[Stored items from a collection]
════════

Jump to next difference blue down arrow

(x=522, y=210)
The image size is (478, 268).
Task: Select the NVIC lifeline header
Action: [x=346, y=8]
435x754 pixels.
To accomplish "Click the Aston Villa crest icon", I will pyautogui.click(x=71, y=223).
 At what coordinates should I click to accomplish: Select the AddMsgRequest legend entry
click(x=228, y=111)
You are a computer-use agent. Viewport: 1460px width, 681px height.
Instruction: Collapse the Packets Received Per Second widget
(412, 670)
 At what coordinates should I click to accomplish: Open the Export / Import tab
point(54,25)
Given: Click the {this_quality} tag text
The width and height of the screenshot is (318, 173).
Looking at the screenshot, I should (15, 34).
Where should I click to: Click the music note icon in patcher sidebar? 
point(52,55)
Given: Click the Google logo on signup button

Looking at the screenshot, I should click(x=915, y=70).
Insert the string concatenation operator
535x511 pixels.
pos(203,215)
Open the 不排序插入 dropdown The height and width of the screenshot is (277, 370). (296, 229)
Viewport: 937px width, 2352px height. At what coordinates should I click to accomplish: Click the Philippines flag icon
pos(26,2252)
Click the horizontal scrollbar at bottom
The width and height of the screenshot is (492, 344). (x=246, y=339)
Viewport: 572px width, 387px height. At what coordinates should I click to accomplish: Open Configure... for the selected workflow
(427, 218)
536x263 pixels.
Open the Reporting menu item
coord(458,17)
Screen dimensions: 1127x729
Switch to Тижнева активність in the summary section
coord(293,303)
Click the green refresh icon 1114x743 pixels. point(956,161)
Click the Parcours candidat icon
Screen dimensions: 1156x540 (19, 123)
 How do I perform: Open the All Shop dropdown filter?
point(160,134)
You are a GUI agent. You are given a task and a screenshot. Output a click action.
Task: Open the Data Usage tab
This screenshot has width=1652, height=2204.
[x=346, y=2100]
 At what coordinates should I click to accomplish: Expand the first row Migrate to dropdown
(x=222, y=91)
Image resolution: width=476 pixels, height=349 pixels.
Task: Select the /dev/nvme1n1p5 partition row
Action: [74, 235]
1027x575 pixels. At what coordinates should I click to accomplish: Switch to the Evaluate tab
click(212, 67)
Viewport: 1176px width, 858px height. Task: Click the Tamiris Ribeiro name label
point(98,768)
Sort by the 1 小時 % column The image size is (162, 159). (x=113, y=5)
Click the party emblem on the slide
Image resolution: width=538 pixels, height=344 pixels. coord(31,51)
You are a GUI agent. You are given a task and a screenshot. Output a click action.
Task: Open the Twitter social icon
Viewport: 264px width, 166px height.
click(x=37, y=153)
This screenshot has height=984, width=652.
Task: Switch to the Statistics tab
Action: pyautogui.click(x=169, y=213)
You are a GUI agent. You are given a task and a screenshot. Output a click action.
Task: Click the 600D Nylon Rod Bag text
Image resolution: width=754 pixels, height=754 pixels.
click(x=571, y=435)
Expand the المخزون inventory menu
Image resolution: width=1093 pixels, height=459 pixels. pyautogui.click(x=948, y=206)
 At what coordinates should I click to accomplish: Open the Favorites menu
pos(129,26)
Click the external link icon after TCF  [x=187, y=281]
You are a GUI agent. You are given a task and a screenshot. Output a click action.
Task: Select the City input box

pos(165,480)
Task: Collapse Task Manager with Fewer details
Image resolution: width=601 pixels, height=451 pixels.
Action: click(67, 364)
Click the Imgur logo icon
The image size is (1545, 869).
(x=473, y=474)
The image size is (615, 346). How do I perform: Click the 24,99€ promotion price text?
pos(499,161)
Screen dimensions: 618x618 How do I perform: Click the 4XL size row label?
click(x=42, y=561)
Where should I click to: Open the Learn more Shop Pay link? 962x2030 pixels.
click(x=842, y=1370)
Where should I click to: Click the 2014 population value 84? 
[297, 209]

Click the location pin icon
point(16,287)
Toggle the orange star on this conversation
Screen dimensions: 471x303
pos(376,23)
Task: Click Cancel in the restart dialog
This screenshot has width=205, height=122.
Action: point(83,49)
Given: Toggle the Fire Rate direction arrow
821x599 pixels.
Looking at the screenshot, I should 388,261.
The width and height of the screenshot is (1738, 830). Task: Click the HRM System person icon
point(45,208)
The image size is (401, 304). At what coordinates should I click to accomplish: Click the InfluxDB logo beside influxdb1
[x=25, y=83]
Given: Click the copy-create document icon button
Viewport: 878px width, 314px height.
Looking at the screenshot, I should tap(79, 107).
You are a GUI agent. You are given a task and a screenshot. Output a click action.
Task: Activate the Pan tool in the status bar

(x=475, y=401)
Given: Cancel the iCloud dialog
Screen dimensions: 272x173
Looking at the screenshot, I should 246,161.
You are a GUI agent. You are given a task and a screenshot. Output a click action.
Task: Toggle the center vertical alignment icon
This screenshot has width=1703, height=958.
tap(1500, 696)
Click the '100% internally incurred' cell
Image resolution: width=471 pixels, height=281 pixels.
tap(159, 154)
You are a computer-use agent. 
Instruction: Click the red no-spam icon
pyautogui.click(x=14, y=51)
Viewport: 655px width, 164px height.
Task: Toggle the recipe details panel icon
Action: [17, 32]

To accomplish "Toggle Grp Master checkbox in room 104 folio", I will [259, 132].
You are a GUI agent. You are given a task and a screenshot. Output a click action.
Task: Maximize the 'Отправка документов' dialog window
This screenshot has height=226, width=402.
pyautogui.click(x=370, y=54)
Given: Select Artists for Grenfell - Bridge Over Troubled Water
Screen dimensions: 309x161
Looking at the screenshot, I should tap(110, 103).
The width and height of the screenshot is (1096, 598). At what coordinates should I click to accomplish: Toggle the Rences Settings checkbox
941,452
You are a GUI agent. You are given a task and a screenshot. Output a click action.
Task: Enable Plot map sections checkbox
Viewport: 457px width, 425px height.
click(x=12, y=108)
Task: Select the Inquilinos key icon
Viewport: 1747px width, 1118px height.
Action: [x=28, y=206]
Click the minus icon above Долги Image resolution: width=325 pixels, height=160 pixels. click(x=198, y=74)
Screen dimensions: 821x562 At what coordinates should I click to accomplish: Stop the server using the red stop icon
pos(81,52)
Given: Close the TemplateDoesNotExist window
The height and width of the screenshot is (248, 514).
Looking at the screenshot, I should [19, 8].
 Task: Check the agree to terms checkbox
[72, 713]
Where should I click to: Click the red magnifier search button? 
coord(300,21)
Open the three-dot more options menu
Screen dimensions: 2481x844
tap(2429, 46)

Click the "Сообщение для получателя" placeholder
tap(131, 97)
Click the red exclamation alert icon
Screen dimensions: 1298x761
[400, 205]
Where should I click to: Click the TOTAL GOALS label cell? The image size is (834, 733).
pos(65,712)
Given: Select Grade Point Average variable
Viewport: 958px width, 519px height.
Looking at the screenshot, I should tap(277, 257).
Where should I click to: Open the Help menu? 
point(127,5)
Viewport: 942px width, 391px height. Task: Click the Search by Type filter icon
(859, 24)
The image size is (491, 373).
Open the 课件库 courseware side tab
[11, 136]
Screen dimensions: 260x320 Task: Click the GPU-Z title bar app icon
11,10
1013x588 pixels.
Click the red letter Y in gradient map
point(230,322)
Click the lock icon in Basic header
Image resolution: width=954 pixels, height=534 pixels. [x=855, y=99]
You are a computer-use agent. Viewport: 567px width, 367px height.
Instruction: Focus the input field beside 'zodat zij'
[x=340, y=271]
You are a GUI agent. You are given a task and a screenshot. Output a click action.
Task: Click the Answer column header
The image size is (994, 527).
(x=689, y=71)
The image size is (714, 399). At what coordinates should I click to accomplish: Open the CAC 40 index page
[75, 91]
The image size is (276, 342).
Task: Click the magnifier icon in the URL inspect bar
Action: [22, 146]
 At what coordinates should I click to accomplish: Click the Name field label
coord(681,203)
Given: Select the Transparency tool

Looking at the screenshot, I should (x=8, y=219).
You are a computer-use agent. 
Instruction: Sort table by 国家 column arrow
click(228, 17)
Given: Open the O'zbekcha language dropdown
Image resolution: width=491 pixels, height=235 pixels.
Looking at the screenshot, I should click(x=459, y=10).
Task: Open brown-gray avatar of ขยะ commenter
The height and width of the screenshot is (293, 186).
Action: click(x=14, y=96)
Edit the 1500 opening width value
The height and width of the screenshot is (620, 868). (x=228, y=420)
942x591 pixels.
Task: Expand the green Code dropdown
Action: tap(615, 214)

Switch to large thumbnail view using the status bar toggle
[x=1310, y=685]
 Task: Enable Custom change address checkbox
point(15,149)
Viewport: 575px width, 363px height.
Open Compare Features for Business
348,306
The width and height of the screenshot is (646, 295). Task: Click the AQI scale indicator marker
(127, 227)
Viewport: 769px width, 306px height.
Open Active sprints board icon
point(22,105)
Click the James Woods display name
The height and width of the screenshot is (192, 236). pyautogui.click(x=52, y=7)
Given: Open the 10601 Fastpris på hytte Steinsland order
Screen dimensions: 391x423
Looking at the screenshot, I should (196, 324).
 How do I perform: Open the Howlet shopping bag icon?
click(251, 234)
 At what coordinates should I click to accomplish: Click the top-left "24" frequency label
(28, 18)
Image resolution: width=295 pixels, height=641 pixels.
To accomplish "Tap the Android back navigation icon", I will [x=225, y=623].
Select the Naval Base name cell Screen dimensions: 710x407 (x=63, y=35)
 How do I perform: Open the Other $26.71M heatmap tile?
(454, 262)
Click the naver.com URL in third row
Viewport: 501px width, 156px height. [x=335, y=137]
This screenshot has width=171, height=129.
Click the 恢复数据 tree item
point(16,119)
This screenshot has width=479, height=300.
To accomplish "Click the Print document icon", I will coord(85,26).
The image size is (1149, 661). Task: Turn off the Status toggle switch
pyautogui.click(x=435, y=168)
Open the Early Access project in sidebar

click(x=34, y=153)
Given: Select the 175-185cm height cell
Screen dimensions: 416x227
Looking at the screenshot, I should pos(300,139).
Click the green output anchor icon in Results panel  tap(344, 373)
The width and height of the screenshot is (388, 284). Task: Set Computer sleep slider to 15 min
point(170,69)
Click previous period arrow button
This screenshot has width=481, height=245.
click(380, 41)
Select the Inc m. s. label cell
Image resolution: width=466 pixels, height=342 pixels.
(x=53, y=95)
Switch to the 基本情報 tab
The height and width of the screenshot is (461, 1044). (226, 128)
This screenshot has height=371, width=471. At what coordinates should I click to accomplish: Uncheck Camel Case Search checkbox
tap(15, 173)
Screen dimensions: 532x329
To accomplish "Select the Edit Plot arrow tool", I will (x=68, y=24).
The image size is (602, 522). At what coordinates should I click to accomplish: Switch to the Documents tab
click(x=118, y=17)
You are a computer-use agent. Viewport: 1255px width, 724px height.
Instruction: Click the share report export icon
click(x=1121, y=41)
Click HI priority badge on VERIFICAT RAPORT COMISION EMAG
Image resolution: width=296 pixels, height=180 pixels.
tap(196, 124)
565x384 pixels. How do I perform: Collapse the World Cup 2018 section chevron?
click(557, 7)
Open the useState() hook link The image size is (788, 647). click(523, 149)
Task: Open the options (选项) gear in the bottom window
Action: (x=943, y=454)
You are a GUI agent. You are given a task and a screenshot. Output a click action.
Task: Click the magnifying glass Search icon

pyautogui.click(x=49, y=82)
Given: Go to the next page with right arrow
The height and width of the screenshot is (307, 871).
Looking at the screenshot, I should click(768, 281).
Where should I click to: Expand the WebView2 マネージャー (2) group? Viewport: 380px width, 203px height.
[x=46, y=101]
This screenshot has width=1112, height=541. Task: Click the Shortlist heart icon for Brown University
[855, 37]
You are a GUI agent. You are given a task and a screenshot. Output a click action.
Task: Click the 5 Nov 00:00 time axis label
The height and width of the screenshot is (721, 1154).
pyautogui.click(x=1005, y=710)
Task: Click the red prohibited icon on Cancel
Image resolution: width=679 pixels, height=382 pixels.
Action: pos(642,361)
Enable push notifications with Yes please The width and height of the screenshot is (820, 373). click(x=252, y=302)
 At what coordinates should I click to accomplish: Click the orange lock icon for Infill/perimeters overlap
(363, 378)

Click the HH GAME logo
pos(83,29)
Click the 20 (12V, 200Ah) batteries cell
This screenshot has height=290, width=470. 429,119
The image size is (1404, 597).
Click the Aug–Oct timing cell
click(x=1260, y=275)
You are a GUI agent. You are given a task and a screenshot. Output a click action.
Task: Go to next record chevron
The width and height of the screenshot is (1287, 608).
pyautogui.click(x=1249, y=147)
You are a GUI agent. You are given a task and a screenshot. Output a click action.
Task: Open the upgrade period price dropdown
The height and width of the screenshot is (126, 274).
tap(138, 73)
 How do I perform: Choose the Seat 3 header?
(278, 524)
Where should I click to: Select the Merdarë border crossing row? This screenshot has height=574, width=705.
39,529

════════

**Work instructions:**
Return exactly the lines from the one containing "The width and height of the screenshot is (1287, 608)." through the last line of the records above, both included, and nothing else.

**Written solution:**
The width and height of the screenshot is (1287, 608).
pyautogui.click(x=1249, y=147)
You are a GUI agent. You are given a task and a screenshot. Output a click action.
Task: Open the upgrade period price dropdown
The height and width of the screenshot is (126, 274).
tap(138, 73)
 How do I perform: Choose the Seat 3 header?
(278, 524)
Where should I click to: Select the Merdarë border crossing row? This screenshot has height=574, width=705.
39,529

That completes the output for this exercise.